EXCERPTED DATA.

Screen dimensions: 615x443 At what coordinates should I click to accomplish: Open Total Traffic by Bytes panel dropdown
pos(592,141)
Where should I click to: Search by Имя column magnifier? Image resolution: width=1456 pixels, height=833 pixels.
* * *
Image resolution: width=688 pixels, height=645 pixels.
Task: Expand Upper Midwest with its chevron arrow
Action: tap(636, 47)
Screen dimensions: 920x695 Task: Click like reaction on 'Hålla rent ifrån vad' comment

TASK DETAILS. From the line holding "Screen dimensions: 615x443" to the line holding "Where should I", inclusive, restate each line above exactly as written.

TASK SOLUTION.
Screen dimensions: 615x443 At what coordinates should I click to accomplish: Open Total Traffic by Bytes panel dropdown
pos(592,141)
Where should I click to: Search by Имя column magnifier? Image resolution: width=1456 pixels, height=833 pixels.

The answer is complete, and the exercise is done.